This is so timely -- 2.7 is officially retired and unsupported as of this year, yet still very widely deployed.
It might be worth specifying "Python 2" as the language up top before the final footnote, and/or throwing a
python -version
into one of your console logs in the critique above, as this could be clarifying for people trying to follow along on different systems. Maybe also worth letting the MacOS users know that their default python is likewise 2.7, for those who don't.Interesting that Python 3 only generates 67 calls, not 746 -- I wonder what directions in the evolution of the language may have led to this new concision (rather than it bulking up over time).
I also wonder how launching the interactive shell in verbose mode (python -v) -- and what it has to say, verbosely -- is related (or not) to what you are investigating here with empty execution?
One other question about this "do nothing" / null input investigation. Are there related empty file / empty input genres of computing culture, not unlike quines or code golf? I can think of the question "what counts as an valid minimal / empty program?" -- which has an interesting Rosetta Code page with 237 languages listed...
https://www.rosettacode.org/wiki/Empty_program
...but I'm trying to recall if there are other code practices -- debugging or culture jamming -- centered on emptiness and absence.
There are some, @jeremydouglass. I have a 12-page technical report about null programs from 2013:
“No Code: Null Programs.”
It covers a 0-byte demo (in the demoscene sense) and a 0-byte quine that won IOCCC (International Obfuscated C Code Contest) for being the shortest quine (a program that produces its own output).
Thanks Nick -- that's exactly what I was trying to recall. I remember us discussing that report during CCS-WG 2014.
This reminds me of Pall Thayer's Microcode work Sleep. Modeled on Warhol's film, it's a program that does nothing for eight hours; but of course background processes are active throughout.
Zero-byte code is kind of an obsession of mine. I made a programming language and file system using only folders because Windows reports them as taking up zero bytes. All temp files created by the interpreter are folders, all data storage is in the names of folders. This way, even a modest hard-drive is infinitely large...

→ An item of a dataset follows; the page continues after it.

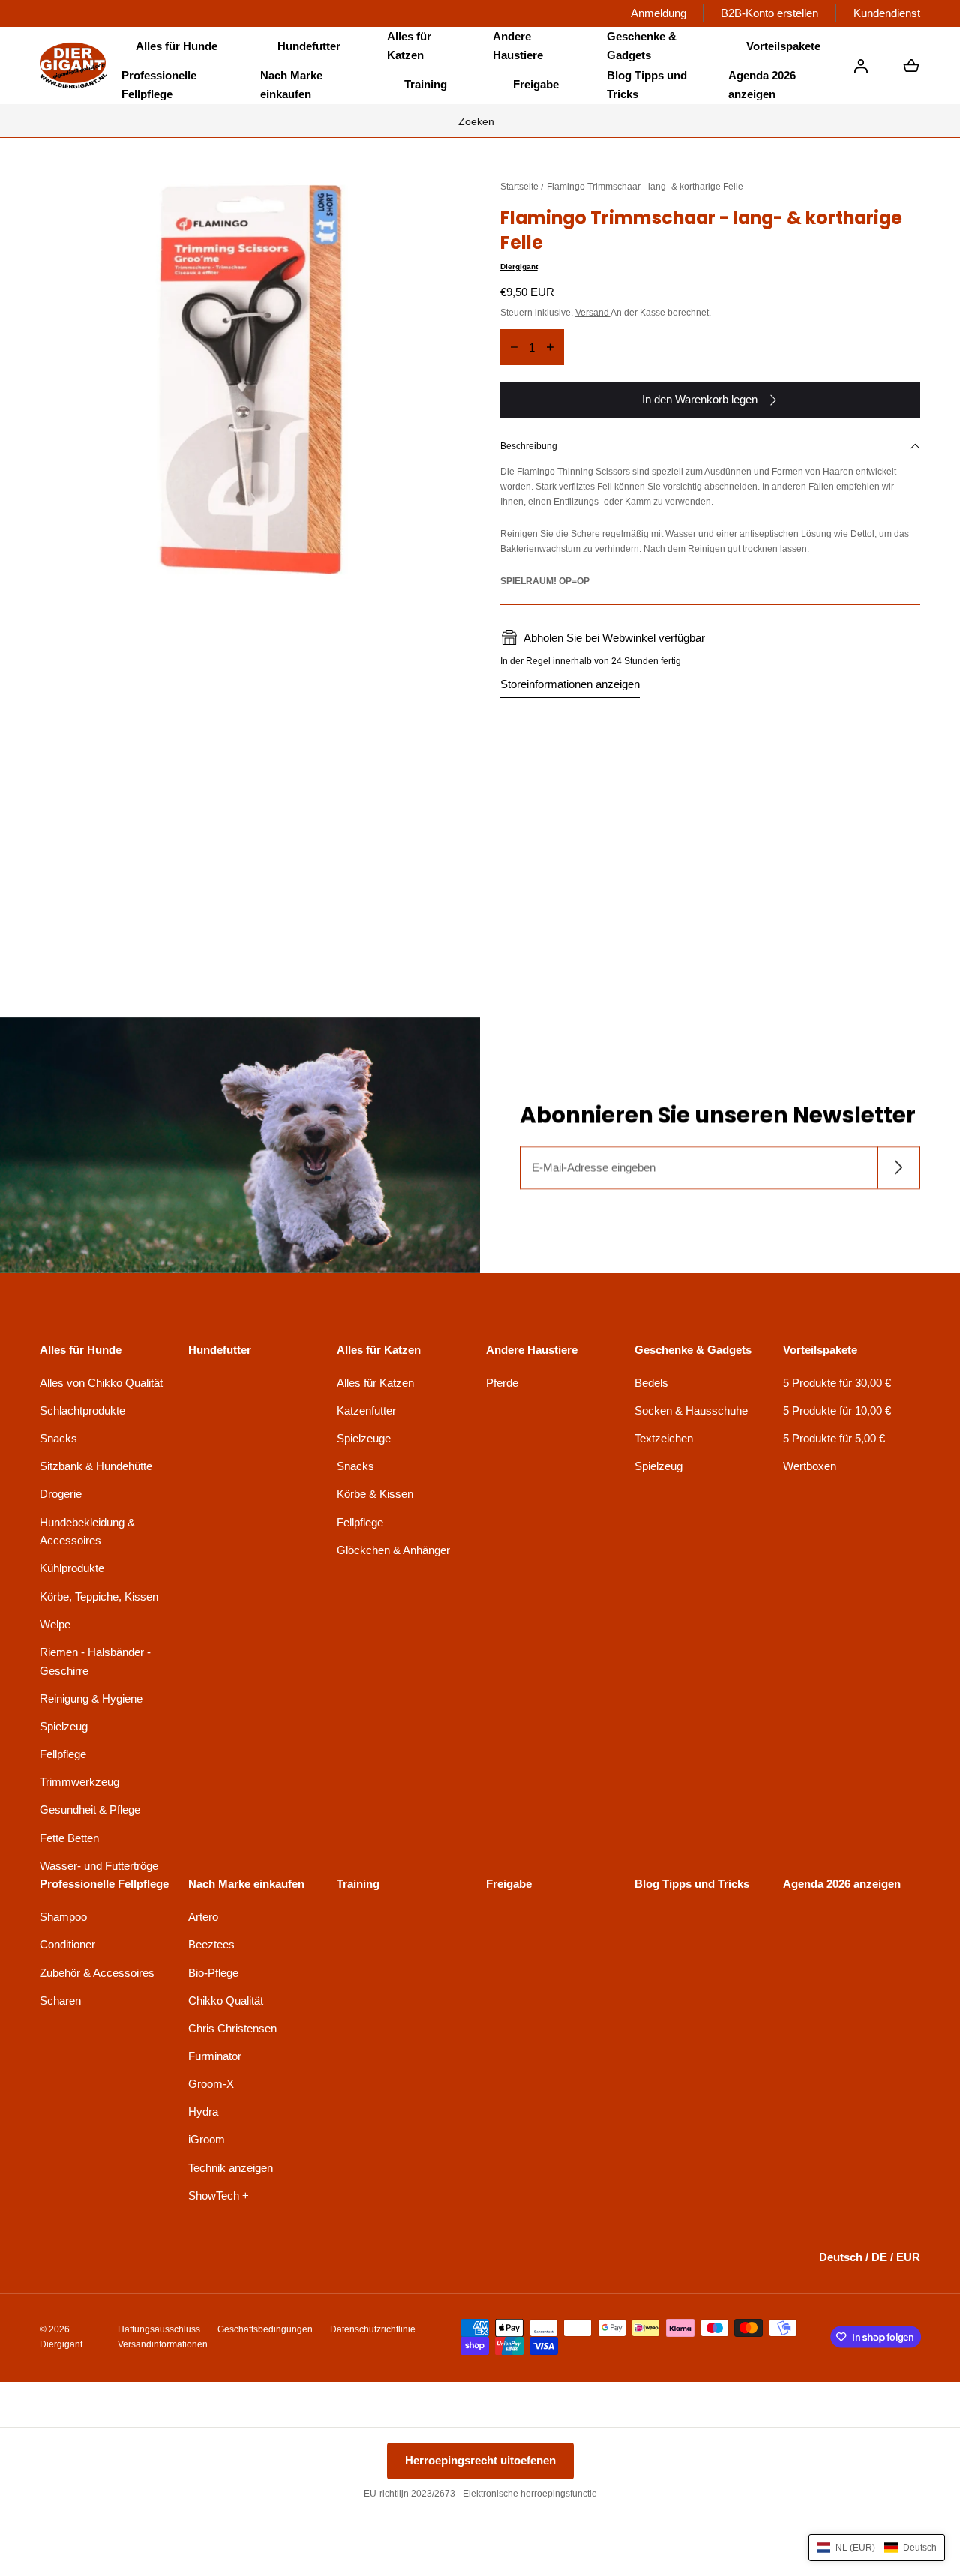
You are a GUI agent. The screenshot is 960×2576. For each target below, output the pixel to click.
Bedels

Also, there is a program smaller than one with zero bytes, the file that does not exist. In the programming language Unnecessary, this is the only valid program. Even the existence of an empty file is considered excessive. The only program (the one that doesn't exist) prints its own source code to the screen. Since there is no source code, it prints nothing, making it a variation of the null-quine explained in Nick's paper.
@jeremydouglass, @nickm : The idea of null programs are interesting in their own right, but I think I may have buried my lede in my description. The larger point is that there's a substantial amount of code being executed, from libraries to systems calls to firmware, and the totality of that forms the environment in which the particular program of interest has to operate. Null programs are one way of moving that background execution to the foreground, whether by using strace, hardware performance counters, or even something as simple as top.
The difficulty, particularly for this group, is that system software isn't something self-taught programmers are usually exposed to, and even most CS students are happy to focus on their particular APIs for their preferred language and assume the rest of the programming environment Just Works. The folks to do high performance computing are more likely to be aware of the system software stack, if only because they're pushing the machine to its limits as a matter of course.
Anyway, thanks for the comments. Bill and I are writing this up as a case history for an upcoming DH paper, and you've got me thinking how I can rearrange the presentation. I'll add the versioning information as you suggested.
@Temkin I had no idea zero-byte programs were thing. Thanks for sharing that.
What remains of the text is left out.